The Huffington post article that Aubrey, Jayme and Jennifer posted almost had me laughing. I understood what the article was saying but in my mind it is way to much of a common sense versus reality for me. Staring at my phone creates 60 lbs of pressure on my spine... What about staring at 32 essays for 5 hours a night for 5 nights in a row? That's my job and I know I look even further down so does that mean the pressure on my neck increases to 70... 80...
To much screen time can put a strain on your eyes... really. See above.
There was a section I did agree with in that HP article where it talked about shutting off your devices before you sleep. Of course, it is like keeping the TV on and then trying to sleep all night. It just doesn't work.

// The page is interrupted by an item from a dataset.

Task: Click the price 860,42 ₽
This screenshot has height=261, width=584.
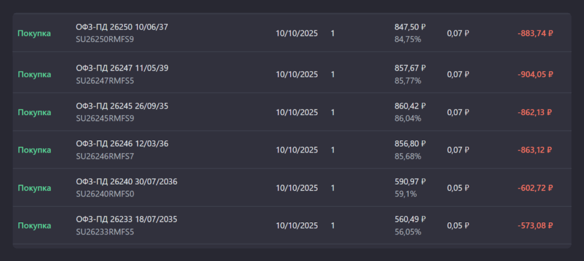Action: (410, 106)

Finally the article links to how the tech we are using is slowing changing our brain function. This links to their youtube video:
Finally I come to the obesity argument. I have a hard time placing blame on a device when it is the parent/child's responsibility to make the healthy choices. I feel our society needs a little bit of a kick in the back side when it comes to being active. We need to make the choice, and stop blaming technology. Steve made a comment about how certain apps are misused and people are cheating while using them. I am sure many people are, but again, this is a personal choice. If a person truly wants to improve themselves they will learn the self discipline needed to improve. The only person to blame is the one entering the information into the tool. Steve later went on to discuss how kids are wearing fitness monitors from boxes of cereal because our society is too sedentary. I agree with that, but is a fitness monitor not a better "prize" then the crappy little plastic maze game that we used to receive? At least the companies are attempting to give the kids purpose to exercise.
The Livestrong article about Obesity in Children makes a good point that technology increases snacking. I've done it.... a lot. But choosing what you are snacking on is a huge part of a lifestyle. My wife loves her chips, and I am the lactose intolerant ice cream fiend, but the way we get around the habitual snacking is simple. DON'T BUY THE CRAP! Self control.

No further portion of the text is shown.